Juristischer Stolperstein
Schaefer deckt ihre Karten bisher nicht auf. Eine Anfrage des WESER-KURIER zum Thema Spitzenkandidatur ließ sie unbeantwortet. Dafür gibt es aktuell allerdings auch einen guten Grund. Denn noch hängt ein Damoklesschwert über ihrem Haupt, an dem die Senatorin selbst mitgeschmiedet hat. Seit Ende März führt die Staatsanwaltschaft Vorermittlungen gegen sie wegen des Verdachts von Untreue zulasten des Bremer Haushalts. Anlass war eine dienstliche E-Mail Schaefers an die Beschäftigten der Umweltbehörde, in der sie ermuntert wurden, während der Dienstzeit an einer Klima-Demonstration teilzunehmen. Die Staatsanwaltschaft wird dem Vernehmen nach in Kürze verkünden, zu welchen Ergebnissen sie gekommen ist. Sollte sich der Verdacht erhärten, müsste die Senatorin vermutlich einen hohen politischen Preis zahlen.

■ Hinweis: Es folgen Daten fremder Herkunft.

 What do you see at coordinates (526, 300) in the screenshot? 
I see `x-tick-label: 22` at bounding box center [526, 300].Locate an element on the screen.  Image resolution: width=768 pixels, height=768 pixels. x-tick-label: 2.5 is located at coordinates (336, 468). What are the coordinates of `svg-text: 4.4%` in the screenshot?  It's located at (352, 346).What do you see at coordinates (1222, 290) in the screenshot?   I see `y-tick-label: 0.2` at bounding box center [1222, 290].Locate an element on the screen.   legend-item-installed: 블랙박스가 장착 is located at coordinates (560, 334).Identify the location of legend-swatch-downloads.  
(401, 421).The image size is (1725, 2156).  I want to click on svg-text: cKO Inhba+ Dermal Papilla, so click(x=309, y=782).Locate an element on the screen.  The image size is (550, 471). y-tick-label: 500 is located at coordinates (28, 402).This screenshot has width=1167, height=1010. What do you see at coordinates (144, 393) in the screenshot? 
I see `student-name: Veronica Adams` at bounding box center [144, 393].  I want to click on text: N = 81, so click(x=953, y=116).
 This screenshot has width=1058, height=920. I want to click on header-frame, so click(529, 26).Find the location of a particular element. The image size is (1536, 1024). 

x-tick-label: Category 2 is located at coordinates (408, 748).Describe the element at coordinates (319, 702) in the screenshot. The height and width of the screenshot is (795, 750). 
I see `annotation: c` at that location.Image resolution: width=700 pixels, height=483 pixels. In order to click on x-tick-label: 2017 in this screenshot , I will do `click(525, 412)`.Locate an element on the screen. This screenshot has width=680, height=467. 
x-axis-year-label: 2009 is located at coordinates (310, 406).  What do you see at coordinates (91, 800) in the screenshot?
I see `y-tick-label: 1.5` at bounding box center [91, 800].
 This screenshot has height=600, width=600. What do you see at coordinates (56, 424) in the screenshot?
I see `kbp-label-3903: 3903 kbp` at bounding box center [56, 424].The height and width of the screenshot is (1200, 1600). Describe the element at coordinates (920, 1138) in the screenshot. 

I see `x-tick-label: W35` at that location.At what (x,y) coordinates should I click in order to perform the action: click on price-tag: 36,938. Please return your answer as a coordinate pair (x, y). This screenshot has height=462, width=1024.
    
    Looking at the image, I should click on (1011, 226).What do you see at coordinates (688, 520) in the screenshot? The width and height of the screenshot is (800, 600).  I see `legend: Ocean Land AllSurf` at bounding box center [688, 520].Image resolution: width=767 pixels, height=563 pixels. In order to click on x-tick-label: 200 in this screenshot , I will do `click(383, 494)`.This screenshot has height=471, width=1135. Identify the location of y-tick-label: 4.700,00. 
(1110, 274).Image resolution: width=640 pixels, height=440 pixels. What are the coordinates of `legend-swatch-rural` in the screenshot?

Parteichef Florian Pfeffer setzt weiterhin auf Maike Schaefer. Die 51-Jährige stehe für eine "konsequente Umsetzung grüner Politik", findet Pfeffer, weshalb er auch begrüßen würde, sollte sich Schaefer erneut für die Spitzenkandidatur zur Verfügung stellen. Eine entsprechende Erklärung von ihrer Seite erwartet Pfeffer noch für diesen Monat. Zumindest in ihm, so scheint es, hat Maike Schaefer eine Stütze.